🤖 AI Summary
Weak reflectance discrimination and limited feature representation in LiDAR point clouds constrain 3D object detection performance. To address this, this paper introduces depth priors—generated by the vision foundation model DepthAnything—into LiDAR point feature enhancement for the first time. We propose a point-level depth prior fusion module that embeds predicted depth as an auxiliary attribute into raw point clouds. Furthermore, we design a voxel-point dual-path RoI feature extraction network with a bidirectional gated fusion mechanism to jointly model global semantics and local geometric structure.
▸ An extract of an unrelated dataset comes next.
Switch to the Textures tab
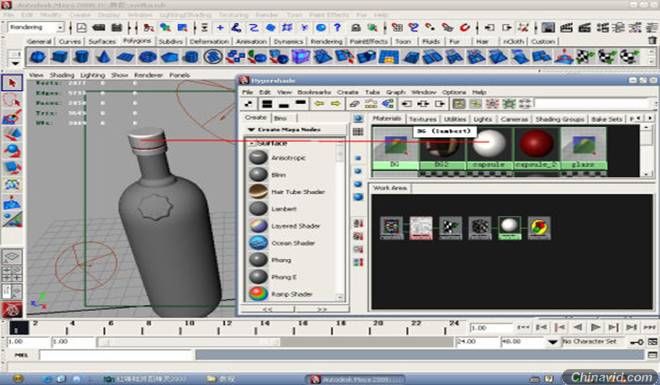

Evaluated on the KITTI dataset, our method achieves significant improvements in 3D detection accuracy, notably increasing the Car class AP₄₀ by 2.1%. This demonstrates the effectiveness and generalization potential of cross-modal geometric prior transfer for LiDAR-based perception.
📝 Abstract
Recent advances in foundation models have opened up new possibilities for enhancing 3D perception. In particular, DepthAnything offers dense and reliable geometric priors from monocular RGB images, which can complement sparse LiDAR data in autonomous driving scenarios. However, such priors remain underutilized in LiDAR-based 3D object detection. In this paper, we address the limited expressiveness of raw LiDAR point features, especially the weak discriminative capability of the reflectance attribute, by introducing depth priors predicted by DepthAnything. These priors are fused with the original LiDAR attributes to enrich each point's representation. To leverage the enhanced point features, we propose a point-wise feature extraction module. Then, a Dual-Path RoI feature extraction framework is employed, comprising a voxel-based branch for global semantic context and a point-based branch for fine-grained structural details. To effectively integrate the complementary RoI features, we introduce a bidirectional gated RoI feature fusion module that balances global and local cues. Extensive experiments on the KITTI benchmark show that our method consistently improves detection accuracy, demonstrating the value of incorporating visual foundation model priors into LiDAR-based 3D object detection.